### STATED TASK:
Copy the data word for word, from the line containing "Task: Click the zero" through the line containing "Looking at the screenshot, I should [x=82, y=1401].", with both of those lines included.

### ENTRIES PROVIDED:
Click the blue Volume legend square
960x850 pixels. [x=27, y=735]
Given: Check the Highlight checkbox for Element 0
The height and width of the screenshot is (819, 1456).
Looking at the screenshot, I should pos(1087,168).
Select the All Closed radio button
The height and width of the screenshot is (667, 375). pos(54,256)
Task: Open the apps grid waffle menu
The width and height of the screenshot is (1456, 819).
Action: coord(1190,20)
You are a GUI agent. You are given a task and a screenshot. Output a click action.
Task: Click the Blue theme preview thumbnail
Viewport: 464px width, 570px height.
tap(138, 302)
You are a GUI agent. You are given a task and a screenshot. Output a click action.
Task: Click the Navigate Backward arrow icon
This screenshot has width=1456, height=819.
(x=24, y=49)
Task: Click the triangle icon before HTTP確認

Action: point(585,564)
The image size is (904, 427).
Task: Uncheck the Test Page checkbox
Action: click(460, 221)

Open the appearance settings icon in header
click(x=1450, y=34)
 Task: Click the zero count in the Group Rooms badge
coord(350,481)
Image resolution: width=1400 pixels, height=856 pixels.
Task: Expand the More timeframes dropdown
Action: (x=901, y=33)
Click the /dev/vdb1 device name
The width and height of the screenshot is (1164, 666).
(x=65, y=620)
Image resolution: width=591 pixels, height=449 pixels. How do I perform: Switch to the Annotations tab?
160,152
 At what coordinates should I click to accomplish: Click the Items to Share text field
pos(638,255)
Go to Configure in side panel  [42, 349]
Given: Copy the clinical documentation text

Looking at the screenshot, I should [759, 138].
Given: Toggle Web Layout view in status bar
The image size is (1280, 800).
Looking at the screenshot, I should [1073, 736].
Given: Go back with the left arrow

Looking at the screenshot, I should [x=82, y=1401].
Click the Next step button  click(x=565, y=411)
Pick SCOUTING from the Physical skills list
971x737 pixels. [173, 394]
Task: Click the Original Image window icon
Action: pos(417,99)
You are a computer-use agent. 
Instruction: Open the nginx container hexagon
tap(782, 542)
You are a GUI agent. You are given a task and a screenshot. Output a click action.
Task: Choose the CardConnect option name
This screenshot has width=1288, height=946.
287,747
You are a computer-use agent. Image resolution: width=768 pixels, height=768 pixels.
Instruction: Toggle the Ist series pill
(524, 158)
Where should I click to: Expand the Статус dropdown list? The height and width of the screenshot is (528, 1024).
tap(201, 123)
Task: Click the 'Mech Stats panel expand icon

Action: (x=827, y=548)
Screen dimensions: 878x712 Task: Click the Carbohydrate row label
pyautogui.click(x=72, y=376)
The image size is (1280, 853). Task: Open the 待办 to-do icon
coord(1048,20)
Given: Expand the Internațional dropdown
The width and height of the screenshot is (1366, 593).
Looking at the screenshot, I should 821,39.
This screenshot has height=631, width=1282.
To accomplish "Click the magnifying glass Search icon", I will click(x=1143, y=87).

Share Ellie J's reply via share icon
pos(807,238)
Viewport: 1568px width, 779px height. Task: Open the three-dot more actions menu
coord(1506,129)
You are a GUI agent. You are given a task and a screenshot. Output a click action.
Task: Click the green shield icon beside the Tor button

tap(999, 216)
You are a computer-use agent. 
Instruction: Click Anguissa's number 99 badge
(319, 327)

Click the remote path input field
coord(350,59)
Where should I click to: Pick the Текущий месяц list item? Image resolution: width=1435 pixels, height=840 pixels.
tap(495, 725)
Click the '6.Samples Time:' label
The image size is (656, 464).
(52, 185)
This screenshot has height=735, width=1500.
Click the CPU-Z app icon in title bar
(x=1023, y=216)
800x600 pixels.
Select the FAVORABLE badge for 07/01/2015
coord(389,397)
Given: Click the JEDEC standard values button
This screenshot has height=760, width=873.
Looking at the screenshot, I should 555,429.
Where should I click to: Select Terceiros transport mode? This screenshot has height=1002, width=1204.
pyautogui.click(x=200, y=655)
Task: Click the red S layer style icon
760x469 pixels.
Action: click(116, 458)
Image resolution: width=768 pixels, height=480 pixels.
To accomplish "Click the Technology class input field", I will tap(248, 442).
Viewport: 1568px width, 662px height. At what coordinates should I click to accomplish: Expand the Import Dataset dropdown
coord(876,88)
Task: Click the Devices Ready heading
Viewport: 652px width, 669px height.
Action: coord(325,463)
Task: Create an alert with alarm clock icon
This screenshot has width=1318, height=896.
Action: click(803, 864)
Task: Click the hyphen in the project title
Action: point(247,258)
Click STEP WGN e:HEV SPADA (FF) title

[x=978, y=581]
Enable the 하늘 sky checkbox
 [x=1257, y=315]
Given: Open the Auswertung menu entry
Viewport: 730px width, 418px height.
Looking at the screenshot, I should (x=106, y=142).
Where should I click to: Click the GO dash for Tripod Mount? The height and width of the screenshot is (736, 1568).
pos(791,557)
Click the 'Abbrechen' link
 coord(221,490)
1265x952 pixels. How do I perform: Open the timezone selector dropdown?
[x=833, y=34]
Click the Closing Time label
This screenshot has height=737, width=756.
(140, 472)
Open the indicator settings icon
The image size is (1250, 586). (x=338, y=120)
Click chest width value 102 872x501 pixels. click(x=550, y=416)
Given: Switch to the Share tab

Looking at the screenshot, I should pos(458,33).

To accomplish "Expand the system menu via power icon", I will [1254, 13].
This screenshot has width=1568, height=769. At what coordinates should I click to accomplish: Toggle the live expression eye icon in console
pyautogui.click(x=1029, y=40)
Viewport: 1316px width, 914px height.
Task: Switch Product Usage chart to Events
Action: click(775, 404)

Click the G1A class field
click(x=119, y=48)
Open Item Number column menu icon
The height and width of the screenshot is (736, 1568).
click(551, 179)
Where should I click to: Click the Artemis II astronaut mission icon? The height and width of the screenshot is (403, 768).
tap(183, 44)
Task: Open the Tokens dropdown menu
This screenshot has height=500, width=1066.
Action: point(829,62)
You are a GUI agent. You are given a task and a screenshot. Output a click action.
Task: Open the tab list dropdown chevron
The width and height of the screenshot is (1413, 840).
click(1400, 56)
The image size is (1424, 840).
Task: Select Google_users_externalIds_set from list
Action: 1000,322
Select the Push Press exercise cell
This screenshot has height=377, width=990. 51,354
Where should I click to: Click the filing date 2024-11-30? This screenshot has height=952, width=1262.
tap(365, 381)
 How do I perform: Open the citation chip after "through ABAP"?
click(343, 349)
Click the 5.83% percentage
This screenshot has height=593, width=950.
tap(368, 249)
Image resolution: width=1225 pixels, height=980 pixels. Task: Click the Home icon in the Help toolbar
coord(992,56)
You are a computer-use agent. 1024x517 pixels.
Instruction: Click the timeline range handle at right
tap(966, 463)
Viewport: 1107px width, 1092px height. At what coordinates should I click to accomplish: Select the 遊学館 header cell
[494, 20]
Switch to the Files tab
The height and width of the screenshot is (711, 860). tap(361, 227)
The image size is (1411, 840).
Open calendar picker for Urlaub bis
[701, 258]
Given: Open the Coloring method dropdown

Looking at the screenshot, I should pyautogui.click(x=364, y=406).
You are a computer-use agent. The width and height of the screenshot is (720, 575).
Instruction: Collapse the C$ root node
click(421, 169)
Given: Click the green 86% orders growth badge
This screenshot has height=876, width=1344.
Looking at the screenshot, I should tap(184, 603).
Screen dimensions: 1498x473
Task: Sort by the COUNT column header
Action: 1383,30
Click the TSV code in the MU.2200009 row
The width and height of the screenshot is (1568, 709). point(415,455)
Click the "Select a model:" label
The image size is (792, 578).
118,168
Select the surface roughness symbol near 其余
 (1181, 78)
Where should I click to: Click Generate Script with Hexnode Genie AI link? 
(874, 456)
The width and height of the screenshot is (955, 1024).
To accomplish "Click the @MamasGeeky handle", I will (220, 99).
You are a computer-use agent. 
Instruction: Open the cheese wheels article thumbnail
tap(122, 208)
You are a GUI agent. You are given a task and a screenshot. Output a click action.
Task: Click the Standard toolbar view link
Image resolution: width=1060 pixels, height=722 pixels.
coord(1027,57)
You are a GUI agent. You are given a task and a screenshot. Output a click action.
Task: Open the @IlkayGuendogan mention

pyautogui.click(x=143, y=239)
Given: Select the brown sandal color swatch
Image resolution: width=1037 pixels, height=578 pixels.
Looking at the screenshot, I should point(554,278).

### THE RESPONSE:
 Task: Click the zero count in the Group Rooms badge
coord(350,481)
Image resolution: width=1400 pixels, height=856 pixels.
Task: Expand the More timeframes dropdown
Action: (x=901, y=33)
Click the /dev/vdb1 device name
The width and height of the screenshot is (1164, 666).
(x=65, y=620)
Image resolution: width=591 pixels, height=449 pixels. How do I perform: Switch to the Annotations tab?
160,152
 At what coordinates should I click to accomplish: Click the Items to Share text field
pos(638,255)
Go to Configure in side panel  [42, 349]
Given: Copy the clinical documentation text

Looking at the screenshot, I should [759, 138].
Given: Toggle Web Layout view in status bar
The image size is (1280, 800).
Looking at the screenshot, I should [1073, 736].
Given: Go back with the left arrow

Looking at the screenshot, I should [x=82, y=1401].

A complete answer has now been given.